When you look at this photo, first you see the a bolder version of me, but if you look at the back of the image, you see a shy persona of myself. What this image represents is that I may appear to be something else, but on the inside I am shy. I think many other people can relate to this and its a common ideology which we all share.
I took this photo desperately, excitedly, trying to capture the feeling of momentum, of freedom, of serenity, I felt when driving along the coast on my first vacation ever. In that moment I felt so at peace, connected to the earth, myself, my breath. Looking at it now I notice the photo isn’t anything particularly spectacular- it could be taken almost anywhere, there’s a trash bag stuck in the fence, and the light through the clouds isn’t particularly breathtaking. Sometimes, moments can’t be captured. But I’ll still hold on to this photo just to remind me of that.
This photo is years old, but I hadn’t noticed the subjects’ proximity to the tree’s shadow until today. Just as the people merge to form one figure, it looks as if they are connected to the shadow.
It’s my face, so I suppose it has significance. I look open, my nose has depth. I don’t have a lot of pictures of myself with short hair, even though it’s been some months since I cut it. I feel differently today than I did when I took the picture. I am wearing white today. The focus is so sharp in this picture. but my eyes look tired or like it was morning. I don’t remember.
I was delighted by how my children were enchanted by the statues. “I don’t invent anything. I rediscover,” said Auguste Rodin.
I took this picture on one of my rare days off– to savor the sunny day, a good book and a fancy drink! Looking back at it, I can really notice the rich texture of the bubbles and the delicate flow of the milk. This drink was made by someone who didn’t have the day off, and I feel so grateful for his labor.
It was an early Sunday morning in September when the sun was still as sleepy as I was. Notice the streak. Is something about to crash into the earth? Or did it blast off into the atmosphere? How often do we miss moments like these?
There’s something in the barn, behind the doors, that I didn’t notice before. A wheelbarrow, perhaps? This photo evokes feelings of warmth, happiness, and security…which is interesting because I spent the second half of this Christmas weekend rather upset. But a brief moment of reflection and wonder at the sight of the warm barn at dusk makes me remember the weekend fondly.
The fairy tale like scenery makes it so dream like that I myself while looking at it feel absorbed into it as if I’m actually dreaming. Not just any dream, a dream where I feel like I can finally relax on the grass, take a nap and get some sun since it’s not something I can do often in real life.

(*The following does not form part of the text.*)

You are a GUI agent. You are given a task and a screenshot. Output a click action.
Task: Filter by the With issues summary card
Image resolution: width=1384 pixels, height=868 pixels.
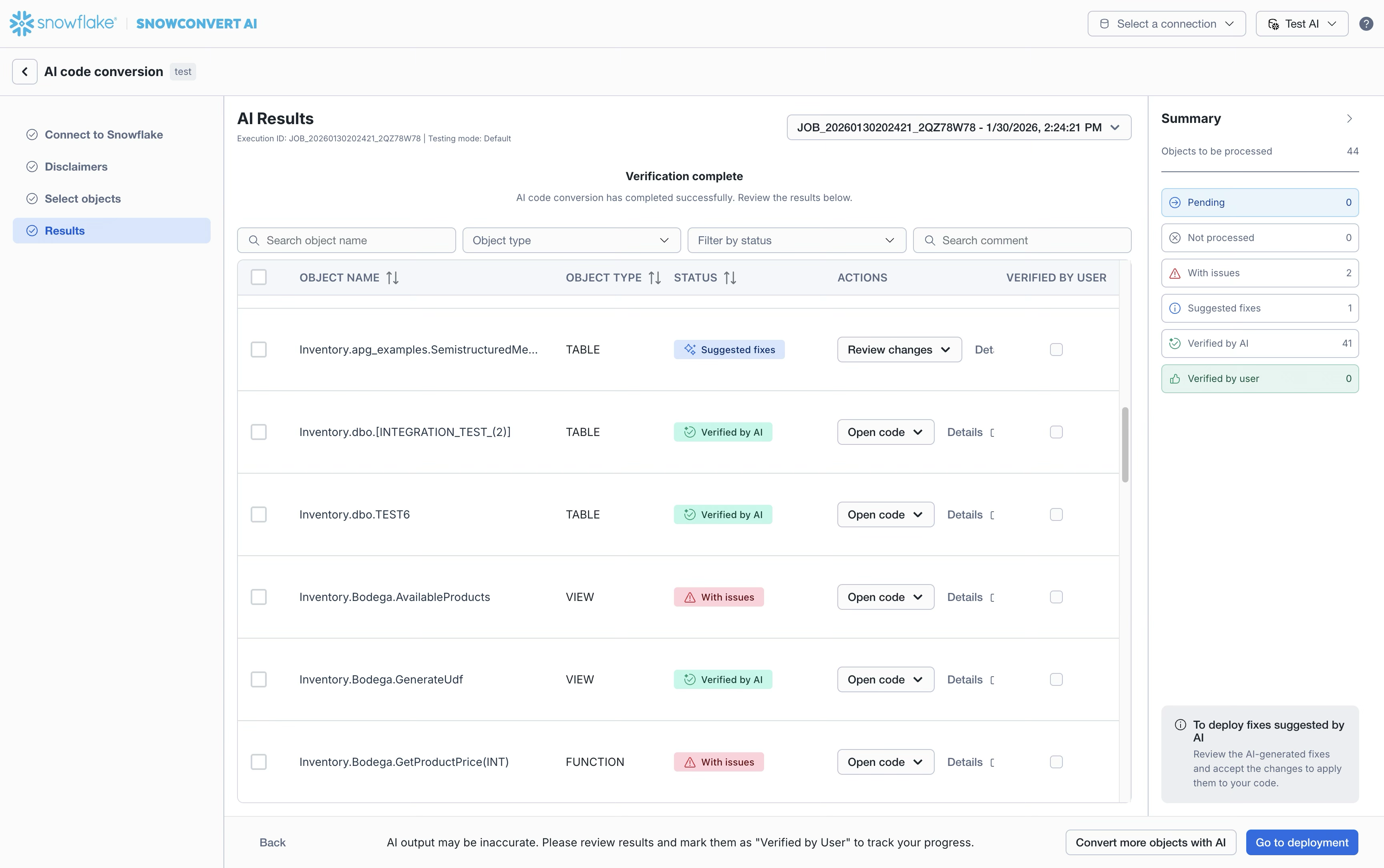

When I look at this photo all I really see is the one shining rose in the middle, I feel as if I’m that rose in a crowd of people and all he can see is me.
I took this photograph upon my arrival to a near-ghost desert town in Nevada. When I was there, I had the mentality that the environment was extremely desolate and barren. In looking at this photograph, what stands out most to me is the variety of greenery and life.
As we were driving through the desert landscape, we were told to follow the deepest set of tire tracks, which would reduce our likelihood of getting stuck in mud. I now notice the handful of tire tracks heading in different directions, and I can only speculate what these people were looking for in traveling towards the mirage in the distance.
I remember this photo as representing richness, colors, and luxury, and spaciousness on a sunny afternoon. When I look at it now, I see the thickness of the curtain blocking out all the light from the inside.
Growing up in LA, I understood that Barbie was important. And when I took this picture I loved the symbolism of her various stages of disintegration, right up against the ever-present palms of my childhood home. But now, after looking long and hard at the image – I finally see the diagonals that lead out of frame, away from her to other worlds, as if by criss-crossing time they could hold her in place forever.